Under a campaign called "Your clothes make them happy," the six women are working to provide clothing for children who were forced to flee their hometowns due to the Bashar Assad regime's attacks before Ramadan Bayram.
The campaign collects secondhand clothing donations and volunteer tailors transform them into renewed wearable clothes.
Speaking to Anadolu Agency (AA), Meryem Ceblevi, one of the volunteer tailors, said: "We have collected used clothes through the campaign we launched. We cut them in the workshop, stitch them and distribute them to poor families."
The aim of the ongoing campaign is to provide a little happiness to families who were displaced due to the regime attacks and live in harsh conditions in camps, she said and added: "We do this job voluntarily. We make children happy."
Another volunteer, Riham Um Mohammad, said that they are preparing clothes for children between the ages of 3 and 12 to give them a little joy.
Dua Halaf, an 11-year-old displaced child who is living in camps, told AA that a few women came to the tents and distributed clothes to the children.
Sehid Ali, a 12-year-old, also said that they have been living in a tent for years. "Volunteers came and distributed clothes for the bayram," he said.
The lives of Syrian people dealing with numerous difficulties in rural Idlib's tent camps have become much harder due to the ongoing pandemic. As the humanitarian catastrophe in the region has reached new heights, people try to survive by taking shelter under trees or shaky tents built on mud and puddles. Many Turkish nongovernmental organizations (NGOs) and state agencies keep providing vital humanitarian aid and conducting humanitarian efforts in the region hosting nearly 4 million people.

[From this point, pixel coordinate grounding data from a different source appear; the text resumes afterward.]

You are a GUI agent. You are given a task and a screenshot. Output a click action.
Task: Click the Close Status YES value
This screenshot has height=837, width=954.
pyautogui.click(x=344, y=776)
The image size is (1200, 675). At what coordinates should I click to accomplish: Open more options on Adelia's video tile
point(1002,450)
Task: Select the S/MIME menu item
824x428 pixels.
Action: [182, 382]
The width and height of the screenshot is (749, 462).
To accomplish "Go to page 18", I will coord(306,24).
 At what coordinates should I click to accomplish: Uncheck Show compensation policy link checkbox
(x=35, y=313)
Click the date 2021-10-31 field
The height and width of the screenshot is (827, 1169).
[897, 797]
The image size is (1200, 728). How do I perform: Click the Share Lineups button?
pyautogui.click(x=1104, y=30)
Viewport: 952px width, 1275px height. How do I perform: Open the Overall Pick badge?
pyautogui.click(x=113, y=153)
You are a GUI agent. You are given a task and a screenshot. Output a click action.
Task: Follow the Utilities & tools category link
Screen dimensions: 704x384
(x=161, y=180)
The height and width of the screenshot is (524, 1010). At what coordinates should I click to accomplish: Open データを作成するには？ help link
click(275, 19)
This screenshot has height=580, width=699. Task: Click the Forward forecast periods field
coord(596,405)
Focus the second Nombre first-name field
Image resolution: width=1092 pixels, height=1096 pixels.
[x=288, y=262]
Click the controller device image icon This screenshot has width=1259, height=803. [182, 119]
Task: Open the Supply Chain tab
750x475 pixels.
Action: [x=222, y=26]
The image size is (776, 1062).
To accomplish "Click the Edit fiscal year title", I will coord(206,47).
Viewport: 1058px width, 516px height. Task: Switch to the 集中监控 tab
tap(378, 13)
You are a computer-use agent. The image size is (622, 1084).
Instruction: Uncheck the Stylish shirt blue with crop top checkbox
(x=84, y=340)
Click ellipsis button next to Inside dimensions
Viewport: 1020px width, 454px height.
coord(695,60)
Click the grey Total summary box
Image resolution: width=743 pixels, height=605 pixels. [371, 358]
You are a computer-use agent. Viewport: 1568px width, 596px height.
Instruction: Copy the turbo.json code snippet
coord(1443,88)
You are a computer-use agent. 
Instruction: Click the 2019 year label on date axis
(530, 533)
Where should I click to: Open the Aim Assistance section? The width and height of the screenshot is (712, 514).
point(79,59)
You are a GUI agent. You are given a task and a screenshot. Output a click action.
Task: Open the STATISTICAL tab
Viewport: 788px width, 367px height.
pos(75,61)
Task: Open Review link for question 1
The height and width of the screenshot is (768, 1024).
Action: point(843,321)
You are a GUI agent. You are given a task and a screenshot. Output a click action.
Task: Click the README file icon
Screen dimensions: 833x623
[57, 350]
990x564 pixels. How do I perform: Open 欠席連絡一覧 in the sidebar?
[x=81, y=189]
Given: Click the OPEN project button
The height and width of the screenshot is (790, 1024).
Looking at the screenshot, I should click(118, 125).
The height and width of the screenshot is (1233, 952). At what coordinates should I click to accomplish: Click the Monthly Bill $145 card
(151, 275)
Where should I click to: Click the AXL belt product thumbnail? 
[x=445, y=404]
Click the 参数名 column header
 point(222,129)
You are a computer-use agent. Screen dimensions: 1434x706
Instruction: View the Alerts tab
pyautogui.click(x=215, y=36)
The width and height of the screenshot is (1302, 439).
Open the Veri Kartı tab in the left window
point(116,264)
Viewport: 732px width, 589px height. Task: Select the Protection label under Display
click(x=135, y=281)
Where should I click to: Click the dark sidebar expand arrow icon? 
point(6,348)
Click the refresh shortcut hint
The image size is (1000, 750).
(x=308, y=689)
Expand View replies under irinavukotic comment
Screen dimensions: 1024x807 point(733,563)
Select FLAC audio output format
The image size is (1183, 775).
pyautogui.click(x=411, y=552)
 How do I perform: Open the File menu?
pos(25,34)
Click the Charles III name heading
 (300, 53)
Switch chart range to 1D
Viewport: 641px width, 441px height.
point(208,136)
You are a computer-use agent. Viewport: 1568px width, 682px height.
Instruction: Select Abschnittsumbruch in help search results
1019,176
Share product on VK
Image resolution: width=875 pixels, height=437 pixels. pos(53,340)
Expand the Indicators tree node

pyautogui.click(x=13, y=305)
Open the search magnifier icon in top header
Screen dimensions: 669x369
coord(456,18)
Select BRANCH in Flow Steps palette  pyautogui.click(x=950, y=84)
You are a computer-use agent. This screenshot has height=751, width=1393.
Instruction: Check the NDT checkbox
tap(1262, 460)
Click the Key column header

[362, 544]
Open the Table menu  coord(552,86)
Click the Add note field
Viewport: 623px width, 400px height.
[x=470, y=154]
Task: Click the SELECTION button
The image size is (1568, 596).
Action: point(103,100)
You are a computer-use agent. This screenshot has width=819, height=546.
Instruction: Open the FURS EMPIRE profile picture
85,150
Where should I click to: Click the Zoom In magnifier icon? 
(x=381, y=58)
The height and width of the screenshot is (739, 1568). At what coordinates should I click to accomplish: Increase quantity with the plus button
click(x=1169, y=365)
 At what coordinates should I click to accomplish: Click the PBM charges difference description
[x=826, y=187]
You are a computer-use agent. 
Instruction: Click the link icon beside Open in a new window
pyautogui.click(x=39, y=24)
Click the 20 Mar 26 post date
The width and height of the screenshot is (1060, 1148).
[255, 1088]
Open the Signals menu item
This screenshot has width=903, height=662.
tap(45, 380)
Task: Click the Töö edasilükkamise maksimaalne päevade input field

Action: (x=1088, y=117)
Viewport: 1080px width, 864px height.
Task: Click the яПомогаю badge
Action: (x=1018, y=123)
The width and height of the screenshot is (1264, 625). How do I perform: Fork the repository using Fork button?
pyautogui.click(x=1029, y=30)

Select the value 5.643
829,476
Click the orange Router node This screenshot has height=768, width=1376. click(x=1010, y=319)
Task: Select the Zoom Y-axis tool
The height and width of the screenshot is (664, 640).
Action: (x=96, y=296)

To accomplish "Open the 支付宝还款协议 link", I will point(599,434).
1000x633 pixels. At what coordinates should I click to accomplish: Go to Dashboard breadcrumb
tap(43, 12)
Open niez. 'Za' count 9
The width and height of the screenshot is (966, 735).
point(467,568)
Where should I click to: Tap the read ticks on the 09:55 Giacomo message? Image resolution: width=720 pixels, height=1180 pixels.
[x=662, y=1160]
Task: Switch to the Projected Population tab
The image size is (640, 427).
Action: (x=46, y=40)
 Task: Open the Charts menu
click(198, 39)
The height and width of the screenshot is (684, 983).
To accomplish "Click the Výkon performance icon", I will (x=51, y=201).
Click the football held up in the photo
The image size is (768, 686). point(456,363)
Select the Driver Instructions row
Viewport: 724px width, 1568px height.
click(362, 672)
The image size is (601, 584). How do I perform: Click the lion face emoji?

Back in June 2020, President Recep Tayyip Erdoğan pledged to fund the construction of 50 briquette homes for civilians in Idlib, saying Turkey planned to fulfill the target during the summer so the shelters would be ready for the refugees before winter sets in. First lady Emine Erdoğan also donated funds to subsidize 57 briquette homes. Since then, multiple humanitarian agencies from Turkey have participated in the construction of briquette houses, among other aid services. Although Turkish officials and charities continue their efforts to provide humanitarian aid, there are still thousands more who need urgent assistance from the international community.
For 10 years, the Bashar Assad regime has ignored the needs and safety of the Syrian people, only eyeing further territory gains and crushing the opposition. With this aim, the regime continues to bomb vital facilities such as schools, hospitals and residential areas, causing the displacement of almost half of the country’s population while adopting policies to ensure their lives are more difficult.
Since December 2019, almost 1 million people have fled the Assad regime’s offensive on Idlib, considered the last opposition bastion, with many seeking refuge in overcrowded tent camps near the Turkish border. A fragile truce was brokered between Moscow and Ankara in March 2020 in response to the months of fighting by Russia-backed forces, but the regime still frequently carries out attacks on civilians, hindering most from returning to their homes and forcing them to seek safety at makeshift camps.